**What you need to do**
Can you write out, word for word, the lines between the one holding "Task: Select the Brownies layout thumbnail" and the one holding "Action: coord(304,685)", inclusive, leaving out the pictures?

**Listed records**
-- begin --

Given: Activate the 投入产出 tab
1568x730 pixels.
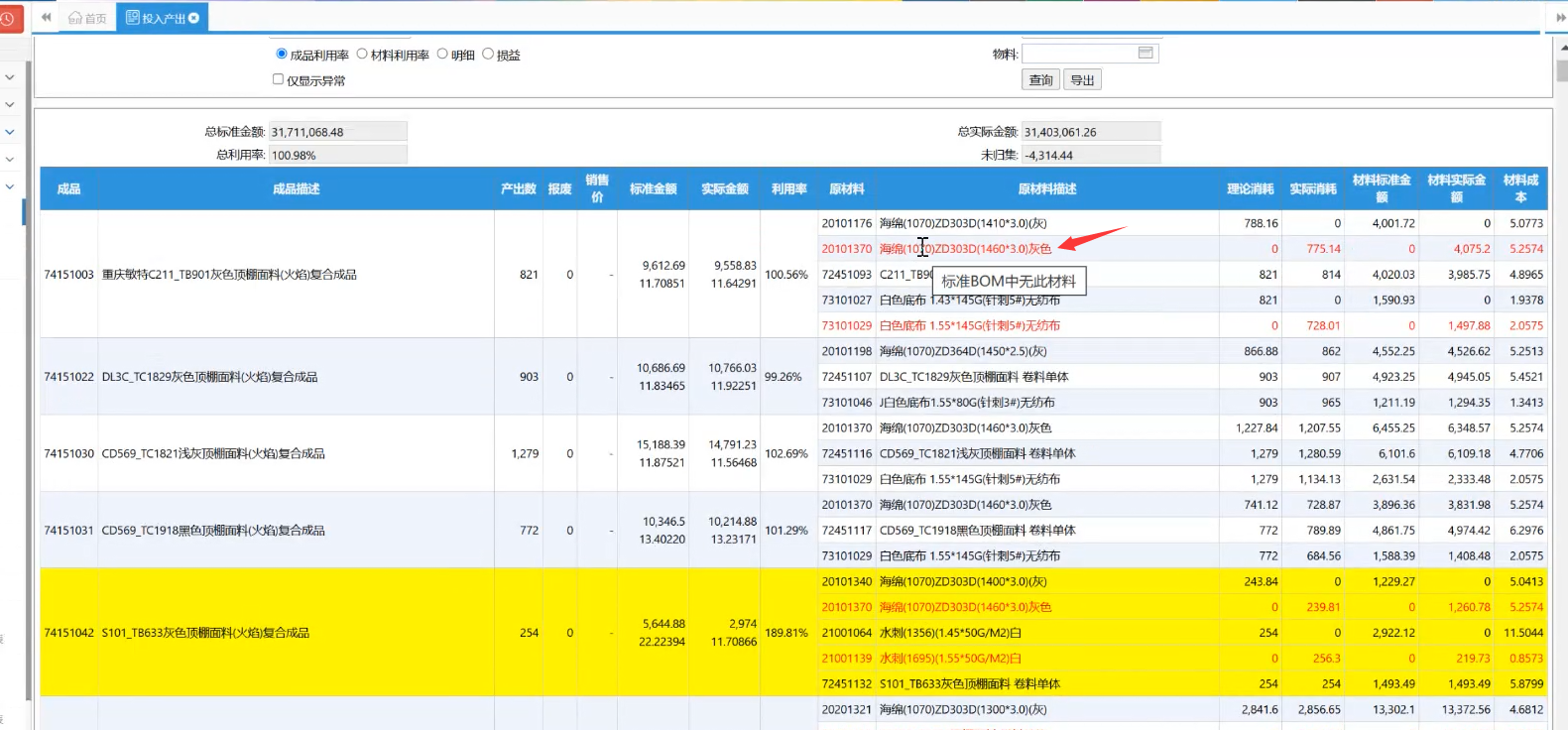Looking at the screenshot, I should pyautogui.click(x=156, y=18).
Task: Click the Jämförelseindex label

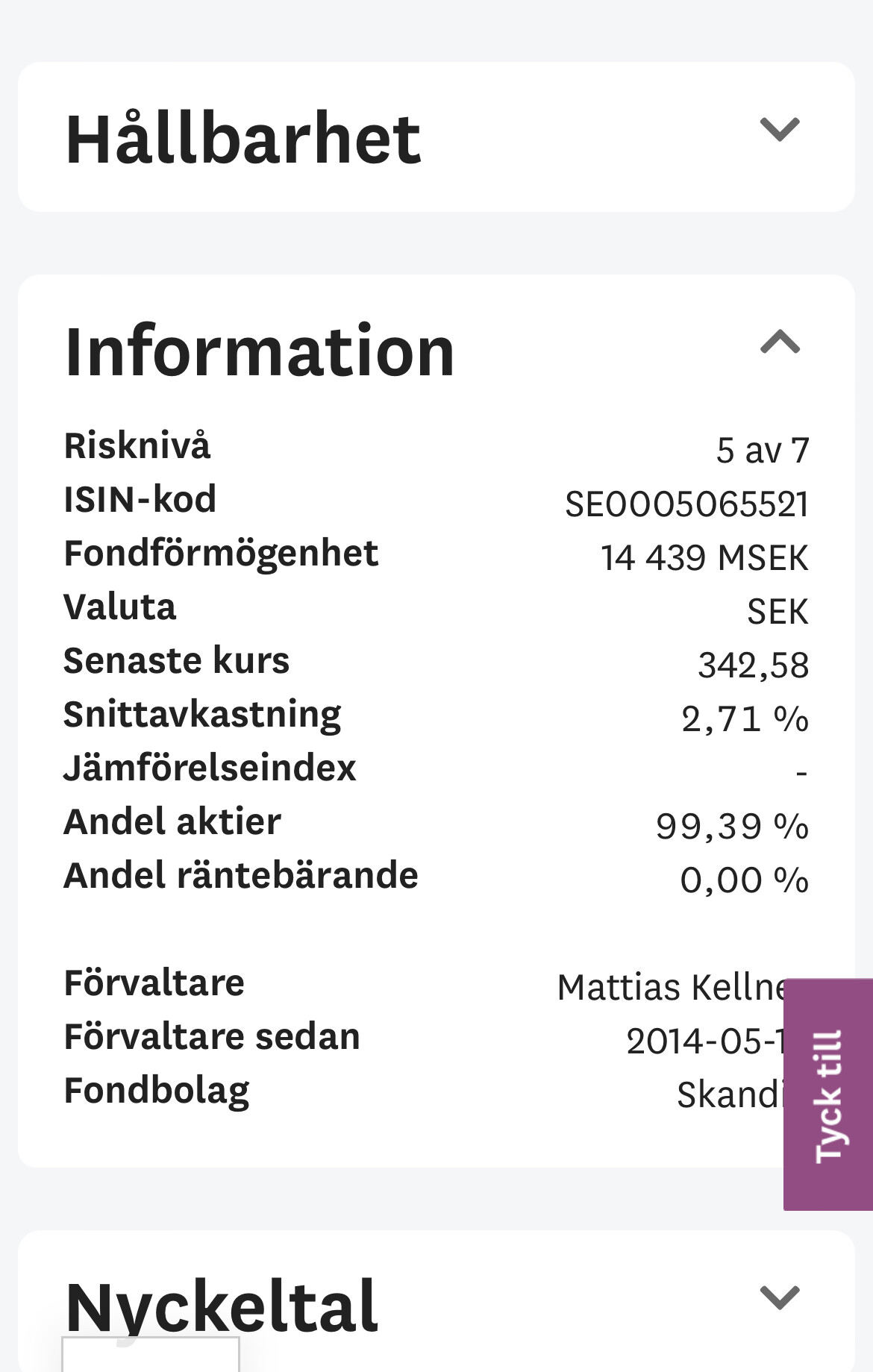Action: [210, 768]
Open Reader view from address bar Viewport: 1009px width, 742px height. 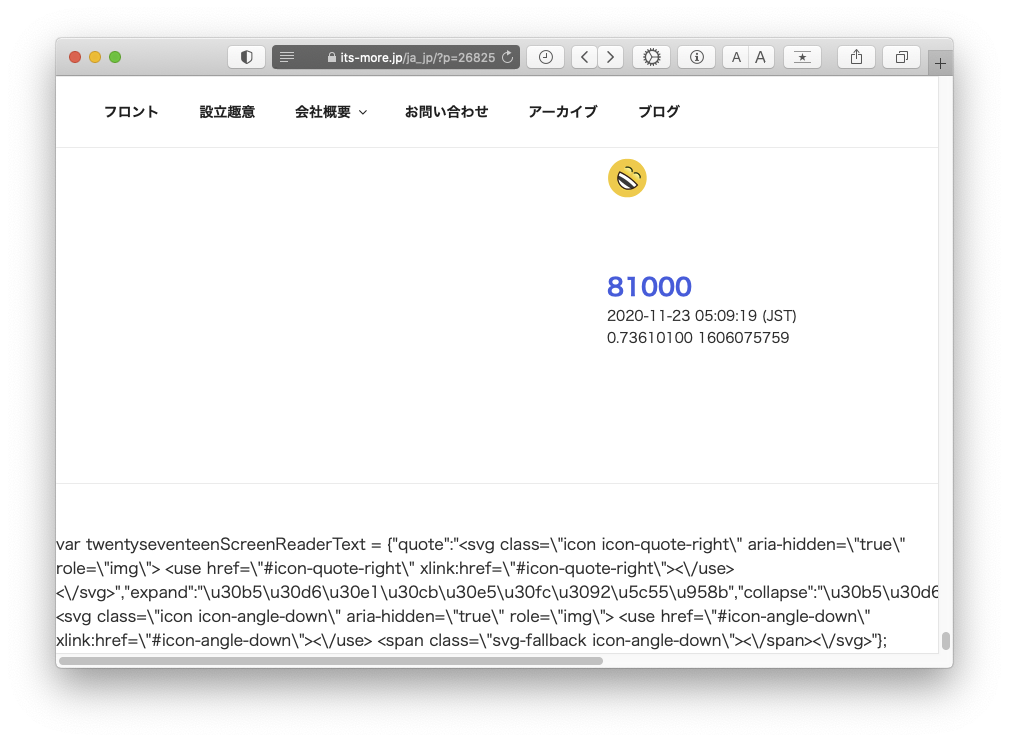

-- end --
-- begin --

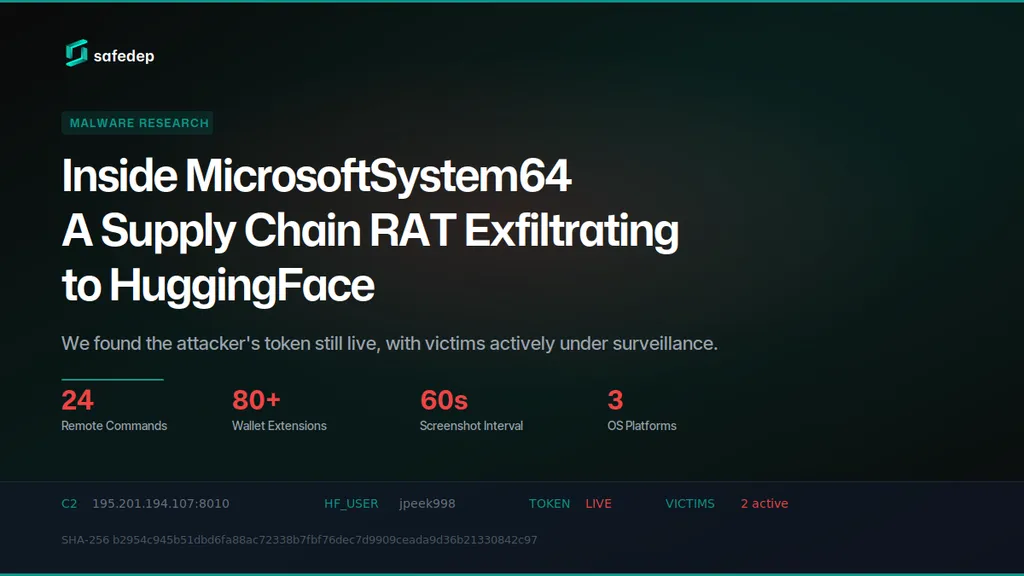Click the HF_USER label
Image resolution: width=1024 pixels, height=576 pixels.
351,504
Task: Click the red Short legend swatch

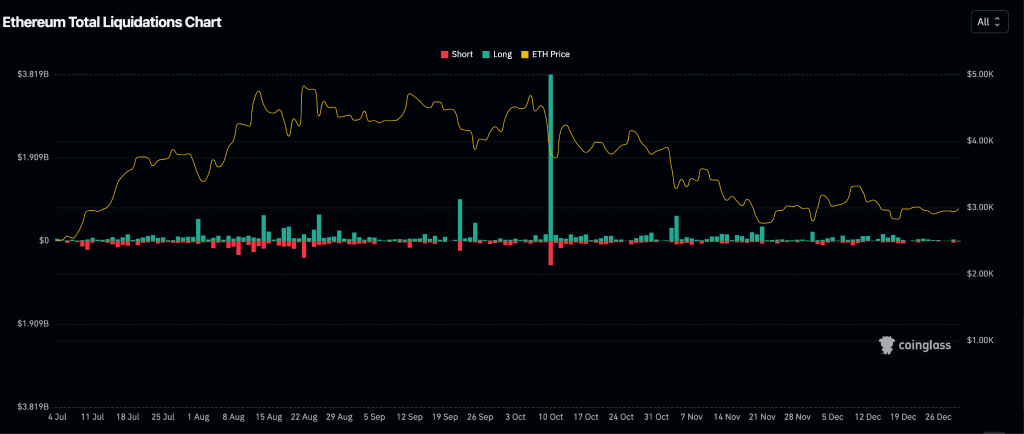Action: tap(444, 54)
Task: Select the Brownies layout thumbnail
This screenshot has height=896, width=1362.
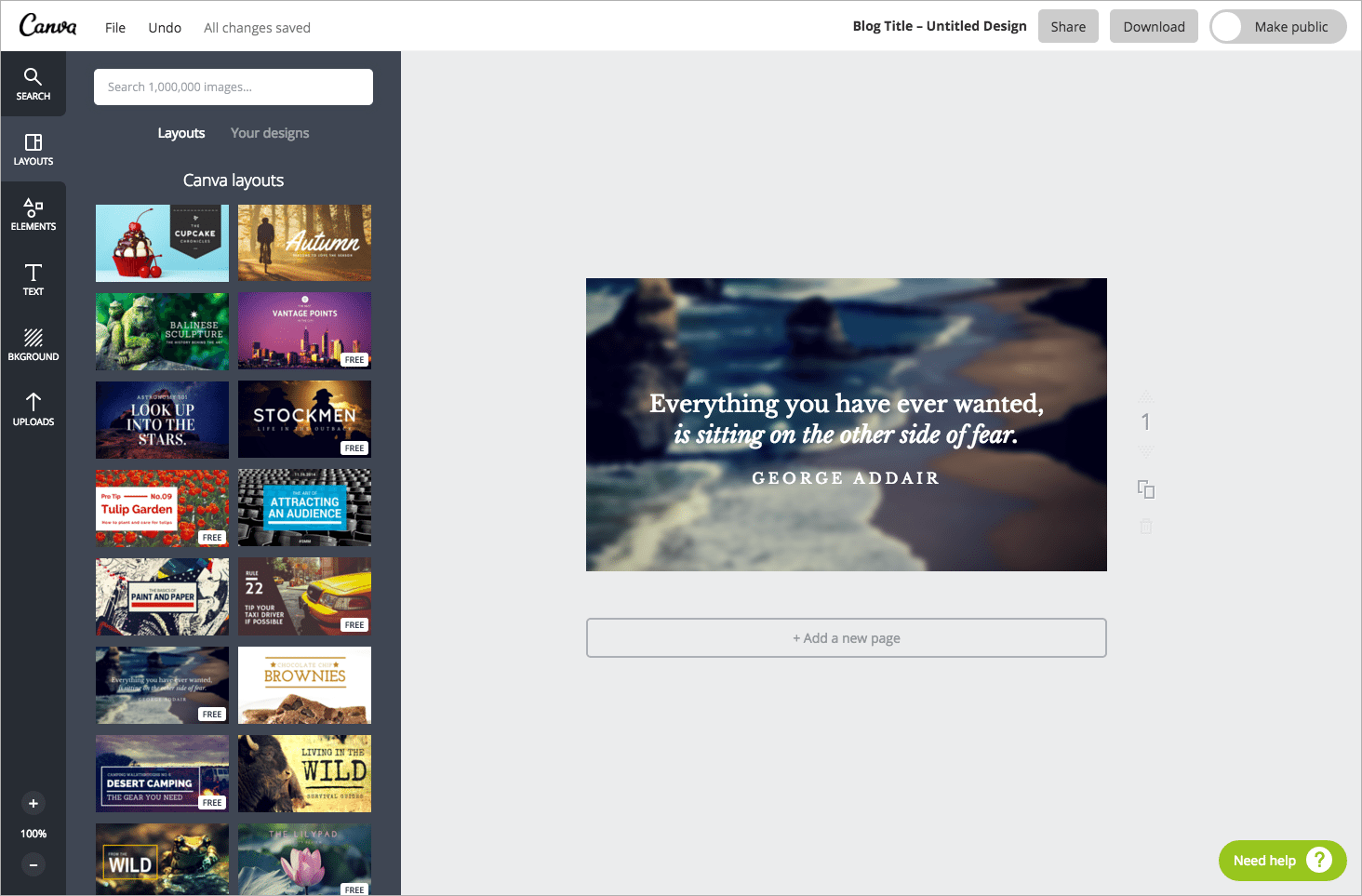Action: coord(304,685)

-- end --

**Exercise output**
Task: Select the Brownies layout thumbnail
This screenshot has height=896, width=1362.
Action: coord(304,685)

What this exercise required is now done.